_What you have to do_. What is needed is a copy of each line in the listing that contains "dropdown".

_Records shown_.
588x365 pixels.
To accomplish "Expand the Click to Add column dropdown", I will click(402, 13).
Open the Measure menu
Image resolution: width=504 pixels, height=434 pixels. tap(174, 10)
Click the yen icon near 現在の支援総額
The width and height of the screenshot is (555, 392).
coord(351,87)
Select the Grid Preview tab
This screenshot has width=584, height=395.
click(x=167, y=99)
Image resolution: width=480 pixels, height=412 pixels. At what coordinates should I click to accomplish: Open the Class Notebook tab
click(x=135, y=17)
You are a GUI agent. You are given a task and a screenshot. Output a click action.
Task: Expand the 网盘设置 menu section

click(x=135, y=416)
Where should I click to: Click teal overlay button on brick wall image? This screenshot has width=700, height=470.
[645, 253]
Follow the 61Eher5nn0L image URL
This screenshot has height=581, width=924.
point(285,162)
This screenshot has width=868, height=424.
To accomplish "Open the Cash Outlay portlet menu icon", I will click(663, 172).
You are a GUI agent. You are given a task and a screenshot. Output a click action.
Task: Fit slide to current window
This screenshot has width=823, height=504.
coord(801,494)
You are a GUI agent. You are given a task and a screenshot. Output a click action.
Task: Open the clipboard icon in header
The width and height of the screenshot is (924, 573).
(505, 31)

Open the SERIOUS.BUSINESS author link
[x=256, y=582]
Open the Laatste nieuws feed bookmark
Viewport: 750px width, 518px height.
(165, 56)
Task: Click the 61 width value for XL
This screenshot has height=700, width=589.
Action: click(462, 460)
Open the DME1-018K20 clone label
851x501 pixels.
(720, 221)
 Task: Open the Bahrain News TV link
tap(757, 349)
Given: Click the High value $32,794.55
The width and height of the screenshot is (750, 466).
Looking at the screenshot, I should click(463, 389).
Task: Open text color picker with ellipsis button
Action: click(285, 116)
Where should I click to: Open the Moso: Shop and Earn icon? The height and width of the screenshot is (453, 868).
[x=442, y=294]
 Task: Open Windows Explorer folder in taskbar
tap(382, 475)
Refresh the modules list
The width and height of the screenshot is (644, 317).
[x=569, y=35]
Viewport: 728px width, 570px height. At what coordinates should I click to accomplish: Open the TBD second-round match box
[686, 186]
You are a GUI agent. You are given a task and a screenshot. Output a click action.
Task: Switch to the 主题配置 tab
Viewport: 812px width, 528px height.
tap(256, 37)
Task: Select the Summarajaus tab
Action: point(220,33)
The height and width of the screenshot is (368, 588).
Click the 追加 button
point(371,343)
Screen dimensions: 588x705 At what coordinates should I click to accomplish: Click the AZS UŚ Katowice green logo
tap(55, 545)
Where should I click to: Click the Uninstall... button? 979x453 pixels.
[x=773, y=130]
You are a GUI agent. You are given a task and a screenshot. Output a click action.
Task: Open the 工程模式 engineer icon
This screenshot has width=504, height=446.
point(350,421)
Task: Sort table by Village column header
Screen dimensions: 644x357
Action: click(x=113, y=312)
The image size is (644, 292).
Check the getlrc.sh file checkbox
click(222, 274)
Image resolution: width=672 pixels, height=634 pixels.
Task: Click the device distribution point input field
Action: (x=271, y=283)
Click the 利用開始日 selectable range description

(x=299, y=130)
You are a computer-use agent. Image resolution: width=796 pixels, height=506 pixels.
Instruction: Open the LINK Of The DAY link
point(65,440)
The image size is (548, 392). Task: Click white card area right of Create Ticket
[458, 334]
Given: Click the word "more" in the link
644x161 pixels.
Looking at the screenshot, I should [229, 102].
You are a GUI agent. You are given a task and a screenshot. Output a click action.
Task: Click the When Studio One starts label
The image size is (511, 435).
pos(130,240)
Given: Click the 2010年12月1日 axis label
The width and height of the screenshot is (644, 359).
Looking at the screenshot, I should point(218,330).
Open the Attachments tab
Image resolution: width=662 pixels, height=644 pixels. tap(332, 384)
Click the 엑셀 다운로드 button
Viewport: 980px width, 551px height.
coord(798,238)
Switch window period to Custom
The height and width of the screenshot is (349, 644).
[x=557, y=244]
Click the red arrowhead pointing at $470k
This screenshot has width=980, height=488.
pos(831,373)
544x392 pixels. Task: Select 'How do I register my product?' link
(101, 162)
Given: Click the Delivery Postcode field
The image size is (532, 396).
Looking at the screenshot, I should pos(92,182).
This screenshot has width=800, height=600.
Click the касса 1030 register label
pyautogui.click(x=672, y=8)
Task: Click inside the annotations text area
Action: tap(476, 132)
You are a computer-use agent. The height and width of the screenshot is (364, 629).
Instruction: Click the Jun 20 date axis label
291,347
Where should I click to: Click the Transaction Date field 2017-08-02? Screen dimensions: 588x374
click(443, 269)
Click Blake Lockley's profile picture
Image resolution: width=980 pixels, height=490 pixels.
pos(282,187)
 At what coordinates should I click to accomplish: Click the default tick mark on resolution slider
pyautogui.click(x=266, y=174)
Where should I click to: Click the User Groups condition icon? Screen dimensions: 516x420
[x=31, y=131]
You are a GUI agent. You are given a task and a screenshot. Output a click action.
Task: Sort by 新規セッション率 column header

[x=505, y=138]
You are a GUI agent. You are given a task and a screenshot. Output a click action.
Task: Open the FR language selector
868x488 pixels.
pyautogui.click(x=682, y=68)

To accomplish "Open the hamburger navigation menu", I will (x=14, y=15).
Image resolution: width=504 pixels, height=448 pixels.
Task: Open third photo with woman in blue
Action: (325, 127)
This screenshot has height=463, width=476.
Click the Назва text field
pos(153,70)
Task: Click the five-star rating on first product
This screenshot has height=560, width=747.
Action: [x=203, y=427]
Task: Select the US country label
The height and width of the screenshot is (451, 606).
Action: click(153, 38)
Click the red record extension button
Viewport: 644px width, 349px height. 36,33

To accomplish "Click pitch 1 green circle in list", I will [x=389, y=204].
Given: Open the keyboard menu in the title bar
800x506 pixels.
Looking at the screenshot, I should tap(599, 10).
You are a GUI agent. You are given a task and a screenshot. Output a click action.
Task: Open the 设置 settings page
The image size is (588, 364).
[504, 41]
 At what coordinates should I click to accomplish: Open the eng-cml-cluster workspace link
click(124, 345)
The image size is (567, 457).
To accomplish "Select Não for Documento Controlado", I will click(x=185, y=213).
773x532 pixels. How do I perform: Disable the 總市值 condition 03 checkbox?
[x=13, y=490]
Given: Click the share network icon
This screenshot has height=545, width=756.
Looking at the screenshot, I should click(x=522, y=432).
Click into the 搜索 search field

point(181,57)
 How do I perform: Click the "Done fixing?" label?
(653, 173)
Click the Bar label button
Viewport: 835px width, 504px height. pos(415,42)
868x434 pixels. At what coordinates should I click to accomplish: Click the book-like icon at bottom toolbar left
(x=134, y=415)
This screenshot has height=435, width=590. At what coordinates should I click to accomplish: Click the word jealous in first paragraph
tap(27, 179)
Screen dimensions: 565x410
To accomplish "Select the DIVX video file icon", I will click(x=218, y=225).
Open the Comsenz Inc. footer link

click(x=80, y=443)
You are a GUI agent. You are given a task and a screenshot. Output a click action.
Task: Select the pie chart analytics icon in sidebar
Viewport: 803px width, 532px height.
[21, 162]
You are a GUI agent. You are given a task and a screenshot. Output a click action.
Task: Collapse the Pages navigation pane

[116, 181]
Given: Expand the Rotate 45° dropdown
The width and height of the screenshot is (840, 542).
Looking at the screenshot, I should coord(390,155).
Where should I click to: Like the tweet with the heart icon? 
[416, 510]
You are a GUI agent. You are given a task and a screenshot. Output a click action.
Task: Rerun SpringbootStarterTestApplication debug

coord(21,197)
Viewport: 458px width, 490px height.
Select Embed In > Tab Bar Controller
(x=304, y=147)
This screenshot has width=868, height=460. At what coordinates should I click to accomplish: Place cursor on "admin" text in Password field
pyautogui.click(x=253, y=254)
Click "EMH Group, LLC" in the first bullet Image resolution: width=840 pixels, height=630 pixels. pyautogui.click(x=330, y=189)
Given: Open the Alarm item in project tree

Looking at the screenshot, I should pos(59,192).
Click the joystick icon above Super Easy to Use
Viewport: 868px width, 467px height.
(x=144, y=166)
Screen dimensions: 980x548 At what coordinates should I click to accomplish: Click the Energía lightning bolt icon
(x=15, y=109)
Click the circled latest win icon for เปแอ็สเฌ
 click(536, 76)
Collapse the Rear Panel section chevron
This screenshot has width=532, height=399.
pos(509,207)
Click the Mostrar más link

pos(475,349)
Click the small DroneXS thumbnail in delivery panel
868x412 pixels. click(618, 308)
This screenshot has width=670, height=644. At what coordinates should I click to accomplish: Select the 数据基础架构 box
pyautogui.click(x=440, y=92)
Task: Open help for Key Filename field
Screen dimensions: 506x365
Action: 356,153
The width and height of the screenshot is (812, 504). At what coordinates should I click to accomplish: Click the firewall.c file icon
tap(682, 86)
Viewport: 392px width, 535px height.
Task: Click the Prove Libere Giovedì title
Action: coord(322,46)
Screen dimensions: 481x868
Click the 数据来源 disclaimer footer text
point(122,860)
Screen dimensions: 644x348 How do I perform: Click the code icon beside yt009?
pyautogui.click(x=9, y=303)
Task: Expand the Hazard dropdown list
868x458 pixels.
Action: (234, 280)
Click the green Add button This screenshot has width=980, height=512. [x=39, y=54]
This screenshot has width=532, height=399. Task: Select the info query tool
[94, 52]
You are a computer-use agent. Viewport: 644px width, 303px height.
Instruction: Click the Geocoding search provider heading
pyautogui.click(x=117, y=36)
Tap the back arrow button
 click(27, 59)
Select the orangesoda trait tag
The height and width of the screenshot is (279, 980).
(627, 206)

_Problem solution_.
To accomplish "Expand the Click to Add column dropdown", I will click(402, 13).
Given: Expand the Rotate 45° dropdown
Task: Expand the Hazard dropdown list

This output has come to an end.